Le défi n’est pas seulement logistique ; c’est politique. Les entreprises s’attendaient à une expansion facile, mais elles sont désormais confrontées à des conditions « légèrement plus difficiles », selon Todd Castagno, directeur général de Morgan Stanley. Il suggère que les attentes du marché pourraient devoir être « réalignées » avec la réalité selon laquelle le déploiement rapide de milliards de dollars dans les infrastructures est loin d’être garanti.
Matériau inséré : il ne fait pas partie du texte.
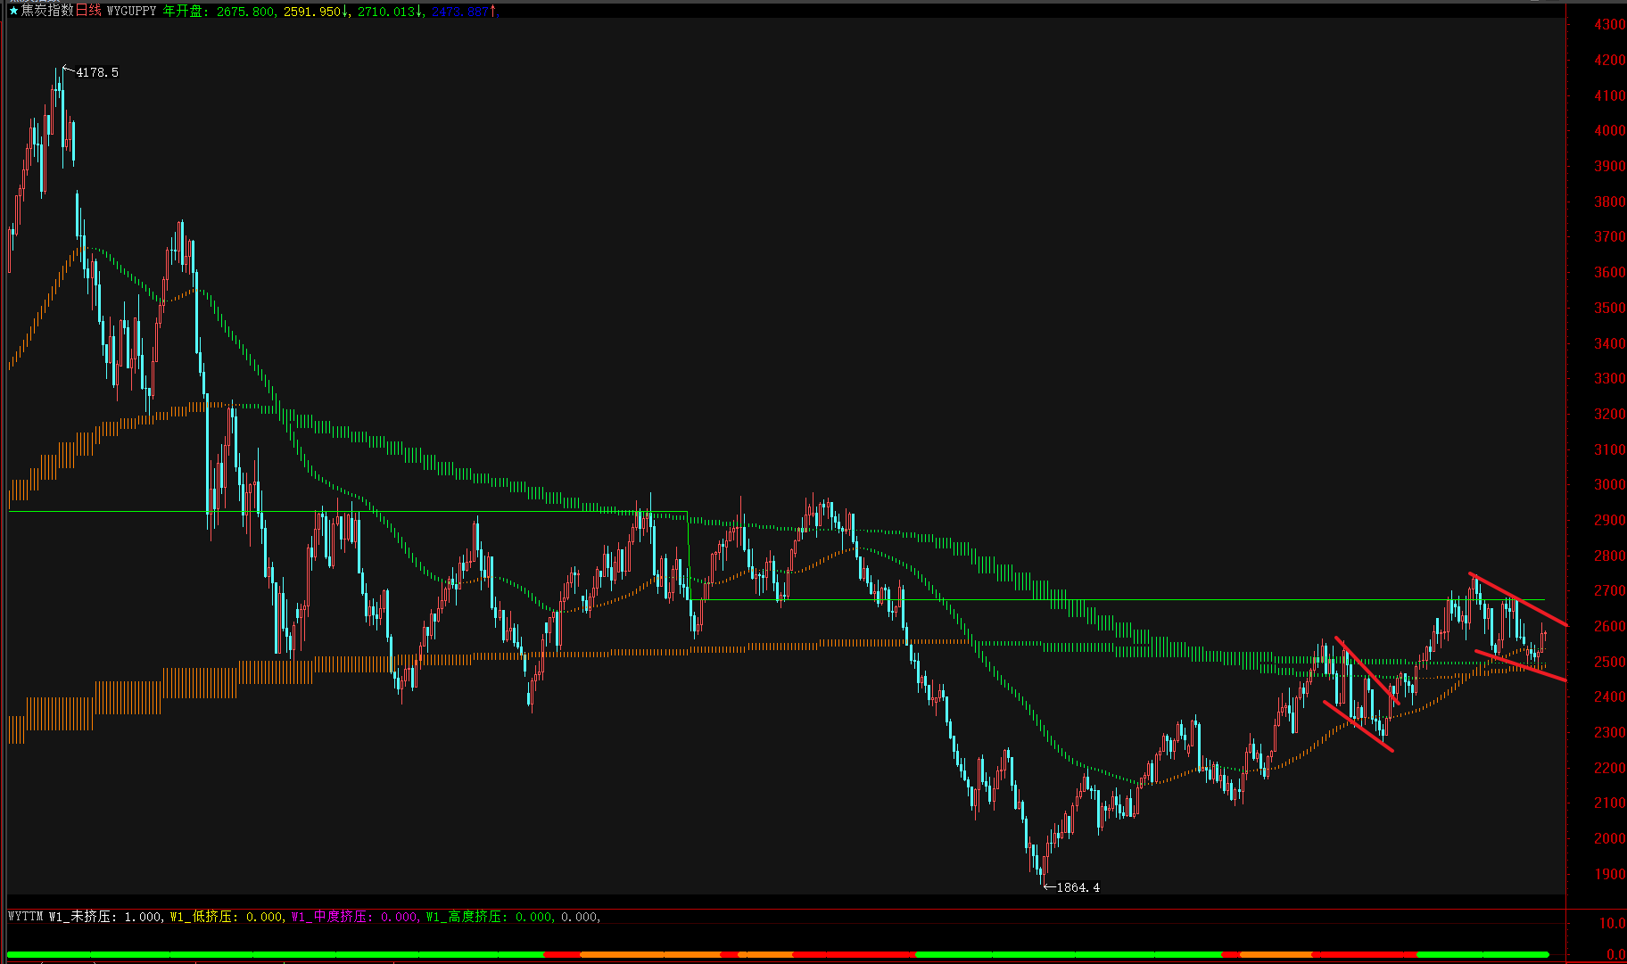Image resolution: width=1627 pixels, height=964 pixels.
Task: Click the 焦炭指数 chart title
Action: [x=47, y=11]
Des enjeux élevés pour les géants de la technologie et les investisseurs

Environ 30 % du S&P 500 est dominé par six sociétés – Apple, Meta, Alphabet, Microsoft, Nvidia et Amazon – toutes fortement investies dans l’IA. Le boom de la construction profite également aux équipementiers comme Caterpillar et Siemens, dont les ventes ont augmenté parallèlement aux projets de centres de données. Les prévisions pour 2026 prévoient des dépenses de 710 milliards de dollars pour les centres de données nord-américains, mais le scepticisme des communautés locales et la simple difficulté d’obtenir des gigawatts de nouvelle électricité pourraient faire dérailler ces plans.

Suivi du refoulement

L’ampleur de la résistance locale est méticuleusement documentée par Miquel Vila, chercheur en chaîne d’approvisionnement et en risques politiques au sein de la société de sécurité de l’IA 10a Labs. Le projet « Data Center Watch » de Vila suit l’actualité locale, les réunions gouvernementales et même les groupes Facebook pour catégoriser la propagation de l’opposition organisée. Il souligne sa neutralité, affirmant qu’il n’a aucun intérêt idéologique dans le résultat.

“La phase d’expansion facile est terminée”, déclare Vila. “Les entreprises vont désormais devoir composer avec des politiques locales complexes et surmonter d’importants obstacles logistiques.”

Ce changement est important car la confiance des investisseurs est liée à la capacité des sociétés d’IA à tenir leurs promesses d’expansion. Des retards ou des annulations pourraient avoir un impact sur les valorisations et ralentir le récit plus large de croissance tirée par l’IA.

Le ralentissement de la construction des centres de données met en évidence une tension critique entre le rythme rapide du développement de l’IA et les réalités de la gouvernance locale. Alors que la résistance monte, Wall Street est obligée de réévaluer ses attentes quant à l’avenir du secteur.